*Your instructions*:
When you reach the line that contains "Viewport: 1444px width, 762px height." in the data below, start reproducing lines exactly, and stop after the line that contains "Given: Select the checkbox".

-- Supplied information follows --

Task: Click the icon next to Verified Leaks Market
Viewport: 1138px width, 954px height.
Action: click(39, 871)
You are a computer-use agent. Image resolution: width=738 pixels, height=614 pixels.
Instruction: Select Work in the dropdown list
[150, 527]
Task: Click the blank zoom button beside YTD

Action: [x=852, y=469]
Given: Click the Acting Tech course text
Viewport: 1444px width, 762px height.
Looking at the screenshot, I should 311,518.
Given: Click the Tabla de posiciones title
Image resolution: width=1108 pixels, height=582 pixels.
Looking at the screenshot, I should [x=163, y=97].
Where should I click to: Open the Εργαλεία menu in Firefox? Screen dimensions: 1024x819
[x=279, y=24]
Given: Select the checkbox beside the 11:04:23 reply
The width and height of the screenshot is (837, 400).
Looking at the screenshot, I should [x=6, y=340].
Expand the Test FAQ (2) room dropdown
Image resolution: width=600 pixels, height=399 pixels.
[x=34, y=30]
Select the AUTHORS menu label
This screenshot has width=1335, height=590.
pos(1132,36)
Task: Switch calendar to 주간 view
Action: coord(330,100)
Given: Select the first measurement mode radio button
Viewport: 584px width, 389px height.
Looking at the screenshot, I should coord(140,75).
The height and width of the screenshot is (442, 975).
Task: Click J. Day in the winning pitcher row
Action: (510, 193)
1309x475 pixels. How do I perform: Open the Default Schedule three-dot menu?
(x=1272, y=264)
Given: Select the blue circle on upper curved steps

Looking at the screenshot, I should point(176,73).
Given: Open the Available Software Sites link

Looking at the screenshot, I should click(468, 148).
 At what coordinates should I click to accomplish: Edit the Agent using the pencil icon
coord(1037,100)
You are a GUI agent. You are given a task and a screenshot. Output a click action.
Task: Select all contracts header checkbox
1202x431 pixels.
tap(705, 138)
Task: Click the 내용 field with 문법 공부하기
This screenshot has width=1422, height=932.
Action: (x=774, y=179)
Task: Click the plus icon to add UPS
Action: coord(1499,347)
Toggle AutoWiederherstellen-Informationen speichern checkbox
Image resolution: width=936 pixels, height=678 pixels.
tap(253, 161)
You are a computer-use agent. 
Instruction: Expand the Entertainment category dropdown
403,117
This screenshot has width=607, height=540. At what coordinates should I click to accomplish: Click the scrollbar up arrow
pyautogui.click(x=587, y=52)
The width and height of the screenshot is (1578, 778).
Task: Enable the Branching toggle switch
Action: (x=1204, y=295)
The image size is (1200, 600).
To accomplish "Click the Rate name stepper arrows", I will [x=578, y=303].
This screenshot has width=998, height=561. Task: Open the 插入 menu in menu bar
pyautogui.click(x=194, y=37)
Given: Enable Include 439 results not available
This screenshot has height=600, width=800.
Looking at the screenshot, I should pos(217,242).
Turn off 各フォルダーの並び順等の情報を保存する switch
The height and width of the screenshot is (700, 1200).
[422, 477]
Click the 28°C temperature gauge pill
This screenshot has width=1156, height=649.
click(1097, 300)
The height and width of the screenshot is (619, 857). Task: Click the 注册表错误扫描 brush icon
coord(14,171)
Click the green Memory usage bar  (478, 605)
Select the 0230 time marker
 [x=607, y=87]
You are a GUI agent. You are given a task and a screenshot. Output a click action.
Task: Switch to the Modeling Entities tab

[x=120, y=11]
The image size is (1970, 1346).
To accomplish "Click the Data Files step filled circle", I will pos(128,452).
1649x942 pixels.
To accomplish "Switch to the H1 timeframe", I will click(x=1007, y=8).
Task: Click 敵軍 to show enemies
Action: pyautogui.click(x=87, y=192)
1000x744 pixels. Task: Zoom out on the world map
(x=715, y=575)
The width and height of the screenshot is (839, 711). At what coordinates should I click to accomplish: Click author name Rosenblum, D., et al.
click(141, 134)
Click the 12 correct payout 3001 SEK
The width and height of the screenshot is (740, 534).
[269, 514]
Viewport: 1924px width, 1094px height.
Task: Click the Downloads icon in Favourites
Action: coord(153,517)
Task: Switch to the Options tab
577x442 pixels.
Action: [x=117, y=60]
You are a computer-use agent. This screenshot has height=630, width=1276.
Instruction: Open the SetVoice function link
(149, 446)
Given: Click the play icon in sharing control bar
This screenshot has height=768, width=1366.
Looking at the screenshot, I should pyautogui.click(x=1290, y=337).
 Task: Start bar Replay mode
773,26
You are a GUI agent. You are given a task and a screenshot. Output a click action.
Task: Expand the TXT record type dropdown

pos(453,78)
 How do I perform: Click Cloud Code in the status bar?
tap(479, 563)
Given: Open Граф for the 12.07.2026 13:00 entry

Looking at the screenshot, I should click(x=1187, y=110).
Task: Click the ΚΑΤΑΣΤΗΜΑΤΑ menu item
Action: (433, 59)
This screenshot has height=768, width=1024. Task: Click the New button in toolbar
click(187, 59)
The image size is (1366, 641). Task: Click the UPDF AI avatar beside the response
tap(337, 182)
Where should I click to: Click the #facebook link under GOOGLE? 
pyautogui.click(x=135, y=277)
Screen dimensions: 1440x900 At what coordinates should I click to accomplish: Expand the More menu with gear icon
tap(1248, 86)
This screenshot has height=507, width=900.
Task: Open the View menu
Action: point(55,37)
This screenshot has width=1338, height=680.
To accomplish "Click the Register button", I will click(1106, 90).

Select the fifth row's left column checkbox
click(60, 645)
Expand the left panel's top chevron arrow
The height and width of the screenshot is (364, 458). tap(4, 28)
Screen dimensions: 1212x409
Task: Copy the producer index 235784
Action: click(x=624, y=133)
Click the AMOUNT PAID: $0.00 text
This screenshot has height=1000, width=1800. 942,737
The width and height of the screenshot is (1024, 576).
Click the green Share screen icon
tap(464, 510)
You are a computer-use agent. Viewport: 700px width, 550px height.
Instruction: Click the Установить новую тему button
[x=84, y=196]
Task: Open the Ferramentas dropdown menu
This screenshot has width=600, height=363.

-- Supplied information concluded --

*Answer for this exercise*:
Viewport: 1444px width, 762px height.
Looking at the screenshot, I should 311,518.
Given: Click the Tabla de posiciones title
Image resolution: width=1108 pixels, height=582 pixels.
Looking at the screenshot, I should [x=163, y=97].
Where should I click to: Open the Εργαλεία menu in Firefox? Screen dimensions: 1024x819
[x=279, y=24]
Given: Select the checkbox beside the 11:04:23 reply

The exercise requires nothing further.